っていうか飛鳥では鬼の雪隠・鬼の俎(まないた)っていう遺跡も見たんだけど、あれって小高い丘の上にあった古墳の盛り土がなくなって、むき出しになった石室の上部がドガガッと下に転がり落ちたのが雪隠、丘に取り残された底板が俎と呼ばれるようになったらしい。お墓の主には気の毒なんだけど、その巨大さゆえか後世には鬼の使うものに例えられたこと、しかも墓という聖地の建造物が、俎と雪隠、という俗世の暮らしを象徴する卑近なものに例えられてしまったところがとても面白い。ある意味皮肉というか、世の無常というか。
話がすごくずれた。で、二冊の本を読んでいて、前に読んだ著書とちょっと違う見解があったりしたのに気がついた。新書のあとがきで筆者はこう書いている。

(引用者略)なお、飛鳥を切り口に古代王権や国家の歴史を再検討した結果、私が旧著で述べたのとは異なる見解に達した例が少なくない。旧著を読んでくださった方には大変申し訳ないが、今後、私の意見を検討される場合には、本書の所見を取り上げていただければ幸いである。

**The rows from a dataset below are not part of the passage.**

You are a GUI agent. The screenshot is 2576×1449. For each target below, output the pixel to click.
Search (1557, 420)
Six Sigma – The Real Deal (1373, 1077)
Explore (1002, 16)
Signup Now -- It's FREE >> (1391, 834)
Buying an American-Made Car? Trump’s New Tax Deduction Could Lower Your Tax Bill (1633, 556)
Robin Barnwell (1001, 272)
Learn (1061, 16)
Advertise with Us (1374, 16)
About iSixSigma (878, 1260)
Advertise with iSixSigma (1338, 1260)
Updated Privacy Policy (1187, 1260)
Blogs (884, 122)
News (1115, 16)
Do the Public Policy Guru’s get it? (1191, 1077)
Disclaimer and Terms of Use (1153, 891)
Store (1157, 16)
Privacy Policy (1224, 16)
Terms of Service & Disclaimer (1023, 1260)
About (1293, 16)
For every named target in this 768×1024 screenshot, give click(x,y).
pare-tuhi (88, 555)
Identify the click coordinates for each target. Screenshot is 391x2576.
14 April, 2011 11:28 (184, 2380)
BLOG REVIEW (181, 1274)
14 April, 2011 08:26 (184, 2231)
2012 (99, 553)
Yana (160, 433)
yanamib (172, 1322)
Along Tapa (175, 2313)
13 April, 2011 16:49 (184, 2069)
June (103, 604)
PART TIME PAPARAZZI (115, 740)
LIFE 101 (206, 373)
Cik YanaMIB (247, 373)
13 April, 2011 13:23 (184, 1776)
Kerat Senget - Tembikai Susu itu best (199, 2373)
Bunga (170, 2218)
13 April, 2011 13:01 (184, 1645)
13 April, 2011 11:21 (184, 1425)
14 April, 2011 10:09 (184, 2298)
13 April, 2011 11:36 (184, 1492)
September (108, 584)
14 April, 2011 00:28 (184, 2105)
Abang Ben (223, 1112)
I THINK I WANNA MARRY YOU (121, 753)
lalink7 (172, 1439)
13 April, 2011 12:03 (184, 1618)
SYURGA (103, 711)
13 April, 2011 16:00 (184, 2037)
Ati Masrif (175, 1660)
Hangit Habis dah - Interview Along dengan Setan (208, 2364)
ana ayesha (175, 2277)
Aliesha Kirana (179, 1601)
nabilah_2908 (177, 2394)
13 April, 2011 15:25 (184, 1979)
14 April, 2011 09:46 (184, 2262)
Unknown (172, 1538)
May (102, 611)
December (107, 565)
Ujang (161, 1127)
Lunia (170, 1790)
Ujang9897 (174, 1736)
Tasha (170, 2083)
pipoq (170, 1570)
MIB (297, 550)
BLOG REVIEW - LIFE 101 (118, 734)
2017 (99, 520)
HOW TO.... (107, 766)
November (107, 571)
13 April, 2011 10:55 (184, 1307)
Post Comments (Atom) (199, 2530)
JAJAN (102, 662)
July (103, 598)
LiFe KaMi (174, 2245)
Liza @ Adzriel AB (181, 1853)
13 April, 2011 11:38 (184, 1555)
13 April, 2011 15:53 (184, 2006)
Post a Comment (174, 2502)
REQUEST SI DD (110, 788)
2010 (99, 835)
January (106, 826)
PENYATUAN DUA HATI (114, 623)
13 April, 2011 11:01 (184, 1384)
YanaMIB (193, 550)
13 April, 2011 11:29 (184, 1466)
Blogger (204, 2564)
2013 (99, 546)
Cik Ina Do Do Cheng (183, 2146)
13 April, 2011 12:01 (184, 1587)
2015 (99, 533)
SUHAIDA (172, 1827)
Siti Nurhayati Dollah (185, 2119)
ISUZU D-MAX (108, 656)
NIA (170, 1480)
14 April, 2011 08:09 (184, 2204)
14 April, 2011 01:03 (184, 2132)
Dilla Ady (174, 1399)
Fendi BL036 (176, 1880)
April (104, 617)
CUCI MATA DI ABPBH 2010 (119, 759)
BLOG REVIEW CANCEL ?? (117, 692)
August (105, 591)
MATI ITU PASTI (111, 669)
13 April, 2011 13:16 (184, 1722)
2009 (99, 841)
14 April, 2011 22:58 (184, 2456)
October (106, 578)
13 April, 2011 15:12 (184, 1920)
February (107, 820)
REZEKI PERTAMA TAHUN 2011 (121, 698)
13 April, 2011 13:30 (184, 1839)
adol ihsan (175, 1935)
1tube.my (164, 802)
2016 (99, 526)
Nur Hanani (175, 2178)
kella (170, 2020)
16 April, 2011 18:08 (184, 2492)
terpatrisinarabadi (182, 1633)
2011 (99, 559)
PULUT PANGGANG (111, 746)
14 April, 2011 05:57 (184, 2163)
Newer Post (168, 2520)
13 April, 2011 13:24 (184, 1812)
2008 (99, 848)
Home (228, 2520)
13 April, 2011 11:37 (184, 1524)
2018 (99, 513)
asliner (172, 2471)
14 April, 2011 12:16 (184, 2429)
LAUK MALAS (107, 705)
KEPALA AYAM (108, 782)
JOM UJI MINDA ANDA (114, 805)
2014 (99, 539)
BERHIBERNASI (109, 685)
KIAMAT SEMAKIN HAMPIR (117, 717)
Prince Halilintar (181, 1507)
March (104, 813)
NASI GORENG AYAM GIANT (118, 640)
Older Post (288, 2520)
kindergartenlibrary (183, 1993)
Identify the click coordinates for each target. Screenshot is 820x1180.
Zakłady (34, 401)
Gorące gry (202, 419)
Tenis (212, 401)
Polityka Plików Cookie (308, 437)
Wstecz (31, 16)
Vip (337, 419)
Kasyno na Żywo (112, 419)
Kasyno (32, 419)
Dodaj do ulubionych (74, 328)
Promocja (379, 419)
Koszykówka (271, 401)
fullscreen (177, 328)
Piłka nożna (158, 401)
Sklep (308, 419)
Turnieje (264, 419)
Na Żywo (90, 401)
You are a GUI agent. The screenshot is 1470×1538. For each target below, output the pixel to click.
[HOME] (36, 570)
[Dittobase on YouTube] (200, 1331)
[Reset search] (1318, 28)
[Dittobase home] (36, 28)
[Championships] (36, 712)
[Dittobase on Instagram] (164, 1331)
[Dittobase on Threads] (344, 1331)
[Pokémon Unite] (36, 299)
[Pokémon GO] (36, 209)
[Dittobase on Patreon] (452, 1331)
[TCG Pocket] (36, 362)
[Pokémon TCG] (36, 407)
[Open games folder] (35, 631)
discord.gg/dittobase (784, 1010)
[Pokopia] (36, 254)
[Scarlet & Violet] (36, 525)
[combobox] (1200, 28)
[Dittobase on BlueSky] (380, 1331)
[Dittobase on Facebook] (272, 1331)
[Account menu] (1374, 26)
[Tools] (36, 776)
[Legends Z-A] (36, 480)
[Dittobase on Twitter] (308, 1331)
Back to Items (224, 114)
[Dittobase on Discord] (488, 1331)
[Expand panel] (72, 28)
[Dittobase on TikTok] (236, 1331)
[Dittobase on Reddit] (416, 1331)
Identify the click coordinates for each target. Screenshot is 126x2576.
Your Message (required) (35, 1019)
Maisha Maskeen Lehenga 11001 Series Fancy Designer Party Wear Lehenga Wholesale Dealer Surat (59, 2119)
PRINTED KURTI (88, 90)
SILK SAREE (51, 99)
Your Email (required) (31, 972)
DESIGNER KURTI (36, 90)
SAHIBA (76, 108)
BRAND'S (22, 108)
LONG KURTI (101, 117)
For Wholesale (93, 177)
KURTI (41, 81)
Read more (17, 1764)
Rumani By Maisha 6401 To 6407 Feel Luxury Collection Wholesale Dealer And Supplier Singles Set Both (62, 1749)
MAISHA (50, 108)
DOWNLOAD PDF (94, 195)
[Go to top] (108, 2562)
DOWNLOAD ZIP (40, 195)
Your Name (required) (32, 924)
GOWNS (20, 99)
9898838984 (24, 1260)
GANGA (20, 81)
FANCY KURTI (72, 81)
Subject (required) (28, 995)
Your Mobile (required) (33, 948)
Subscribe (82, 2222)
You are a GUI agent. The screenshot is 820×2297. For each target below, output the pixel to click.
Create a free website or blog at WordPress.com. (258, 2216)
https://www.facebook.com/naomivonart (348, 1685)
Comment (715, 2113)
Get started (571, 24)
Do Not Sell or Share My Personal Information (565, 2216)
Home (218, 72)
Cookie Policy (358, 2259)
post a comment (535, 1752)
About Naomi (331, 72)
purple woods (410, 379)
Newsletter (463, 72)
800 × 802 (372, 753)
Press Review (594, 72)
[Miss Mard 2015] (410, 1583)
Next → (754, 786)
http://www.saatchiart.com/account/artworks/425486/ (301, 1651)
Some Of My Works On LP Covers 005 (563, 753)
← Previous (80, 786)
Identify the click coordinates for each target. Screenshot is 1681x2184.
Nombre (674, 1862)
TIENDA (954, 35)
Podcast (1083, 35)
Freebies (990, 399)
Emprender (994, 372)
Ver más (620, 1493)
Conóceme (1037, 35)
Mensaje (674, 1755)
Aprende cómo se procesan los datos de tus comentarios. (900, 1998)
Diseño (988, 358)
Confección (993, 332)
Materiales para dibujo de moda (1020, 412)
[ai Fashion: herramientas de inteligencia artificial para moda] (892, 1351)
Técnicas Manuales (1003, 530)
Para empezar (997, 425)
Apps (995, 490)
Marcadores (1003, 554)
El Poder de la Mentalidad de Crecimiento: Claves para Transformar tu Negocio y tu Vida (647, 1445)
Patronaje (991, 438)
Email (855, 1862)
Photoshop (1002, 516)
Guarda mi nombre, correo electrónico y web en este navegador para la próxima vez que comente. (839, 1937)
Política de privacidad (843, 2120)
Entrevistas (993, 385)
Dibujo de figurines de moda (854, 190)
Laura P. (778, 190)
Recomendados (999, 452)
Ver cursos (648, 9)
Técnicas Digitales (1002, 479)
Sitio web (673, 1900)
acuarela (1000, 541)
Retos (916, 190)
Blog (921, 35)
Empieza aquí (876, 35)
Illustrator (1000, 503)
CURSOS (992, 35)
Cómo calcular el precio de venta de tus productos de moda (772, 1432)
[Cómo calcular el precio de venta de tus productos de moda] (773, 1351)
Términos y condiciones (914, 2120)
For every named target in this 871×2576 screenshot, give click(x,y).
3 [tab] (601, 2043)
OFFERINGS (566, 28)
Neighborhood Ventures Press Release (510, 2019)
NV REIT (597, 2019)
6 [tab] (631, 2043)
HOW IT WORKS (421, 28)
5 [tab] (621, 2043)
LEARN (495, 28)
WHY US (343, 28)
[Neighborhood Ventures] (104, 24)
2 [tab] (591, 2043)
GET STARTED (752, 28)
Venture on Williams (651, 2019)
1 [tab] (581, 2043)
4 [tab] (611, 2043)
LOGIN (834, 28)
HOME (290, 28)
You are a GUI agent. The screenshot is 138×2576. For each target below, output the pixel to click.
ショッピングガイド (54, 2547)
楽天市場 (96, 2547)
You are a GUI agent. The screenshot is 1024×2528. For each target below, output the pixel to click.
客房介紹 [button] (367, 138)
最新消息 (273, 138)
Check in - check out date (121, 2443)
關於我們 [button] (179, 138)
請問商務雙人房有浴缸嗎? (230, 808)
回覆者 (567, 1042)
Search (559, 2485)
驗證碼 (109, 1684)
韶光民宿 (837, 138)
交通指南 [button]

ぬぬう、たとえば上宮王家襲撃事件あたりの記述について確かめてみると、10年くらい前にやはり新書の形で世に出された「大化改新―六四五年六月の宮廷革命 (中公新書)」と比べ、藤氏家伝や聖徳太子伝暦の取り扱い方、そこから導かれる事件の首謀者についての見解が確かに違っている。この本を読んで「ほほーう!」と興味を深めていった自分としては困るような嬉しいような。やべえ、俺これから結構昔のシュッパンブツばかり読もうとしてるんだけど、その内容が頭に入ったところで既に現在では覆っていたりってことがあるんだろうなあ、と思った。でもやっぱり昔の通説というのも知っておいたほうがいいんだろうし。ちょっとくじけそう。
っていうかまた話が読んだ本からずれていくんだけど、日本書紀の「鼠は穴に伏れて生き、穴を失ひて死す」というフレーズは結局のところ実際に古人王子の口から出た言葉なんだろか?俺はかなり疑わしいと思うんだけども、根拠がなくてなんとなくそう思うだけでうまく説明できんとです。っていうかこのフレーズを含む襲撃事件での山背逃亡後のくだり自体が不自然でやっぱり気になる。岩波文庫日本書紀の注を見たら俺の思っているのと逆で「鼠=入鹿」だと説明されているし。あああーーー、前にも書いた鼠問題がやっぱり気になってきたよおおああああ!!!というところで自分の日記の該当箇所をメモしておいて、話がズレたままで感想文終わり。